Reproduce each of the following records line for line, without changing anything.

__The data__

---

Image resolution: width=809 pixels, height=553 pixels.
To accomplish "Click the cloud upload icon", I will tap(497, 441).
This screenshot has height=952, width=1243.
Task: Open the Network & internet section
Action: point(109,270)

---

__The answer__
Image resolution: width=809 pixels, height=553 pixels.
To accomplish "Click the cloud upload icon", I will tap(497, 441).
This screenshot has height=952, width=1243.
Task: Open the Network & internet section
Action: point(109,270)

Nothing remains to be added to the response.